> _Exercise_:
Reproduce the following data line for line, with no changes.

> _Data for this exercise_:
- - - - - - -
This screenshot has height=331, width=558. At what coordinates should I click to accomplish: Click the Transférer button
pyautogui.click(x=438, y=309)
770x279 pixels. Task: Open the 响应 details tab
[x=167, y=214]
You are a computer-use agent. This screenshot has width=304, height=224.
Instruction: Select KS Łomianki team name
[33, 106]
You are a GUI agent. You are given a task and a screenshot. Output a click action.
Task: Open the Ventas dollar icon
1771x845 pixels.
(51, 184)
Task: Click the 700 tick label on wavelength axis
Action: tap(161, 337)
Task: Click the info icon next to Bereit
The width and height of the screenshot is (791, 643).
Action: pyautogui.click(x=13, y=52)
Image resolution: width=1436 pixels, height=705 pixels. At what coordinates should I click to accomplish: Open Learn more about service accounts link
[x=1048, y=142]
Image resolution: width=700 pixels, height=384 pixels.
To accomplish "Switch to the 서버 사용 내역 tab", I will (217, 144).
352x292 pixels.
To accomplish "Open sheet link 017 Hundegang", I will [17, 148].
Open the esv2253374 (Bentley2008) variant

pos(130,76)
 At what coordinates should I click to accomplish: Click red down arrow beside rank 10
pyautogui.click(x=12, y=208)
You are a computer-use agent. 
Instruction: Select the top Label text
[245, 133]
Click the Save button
- - - - - - -
> _Task response_:
This screenshot has height=331, width=558. At what coordinates should I click to accomplish: Click the Transférer button
pyautogui.click(x=438, y=309)
770x279 pixels. Task: Open the 响应 details tab
[x=167, y=214]
You are a computer-use agent. This screenshot has width=304, height=224.
Instruction: Select KS Łomianki team name
[33, 106]
You are a GUI agent. You are given a task and a screenshot. Output a click action.
Task: Open the Ventas dollar icon
1771x845 pixels.
(51, 184)
Task: Click the 700 tick label on wavelength axis
Action: tap(161, 337)
Task: Click the info icon next to Bereit
The width and height of the screenshot is (791, 643).
Action: pyautogui.click(x=13, y=52)
Image resolution: width=1436 pixels, height=705 pixels. At what coordinates should I click to accomplish: Open Learn more about service accounts link
[x=1048, y=142]
Image resolution: width=700 pixels, height=384 pixels.
To accomplish "Switch to the 서버 사용 내역 tab", I will (217, 144).
352x292 pixels.
To accomplish "Open sheet link 017 Hundegang", I will [17, 148].
Open the esv2253374 (Bentley2008) variant

pos(130,76)
 At what coordinates should I click to accomplish: Click red down arrow beside rank 10
pyautogui.click(x=12, y=208)
You are a computer-use agent. 
Instruction: Select the top Label text
[245, 133]
Click the Save button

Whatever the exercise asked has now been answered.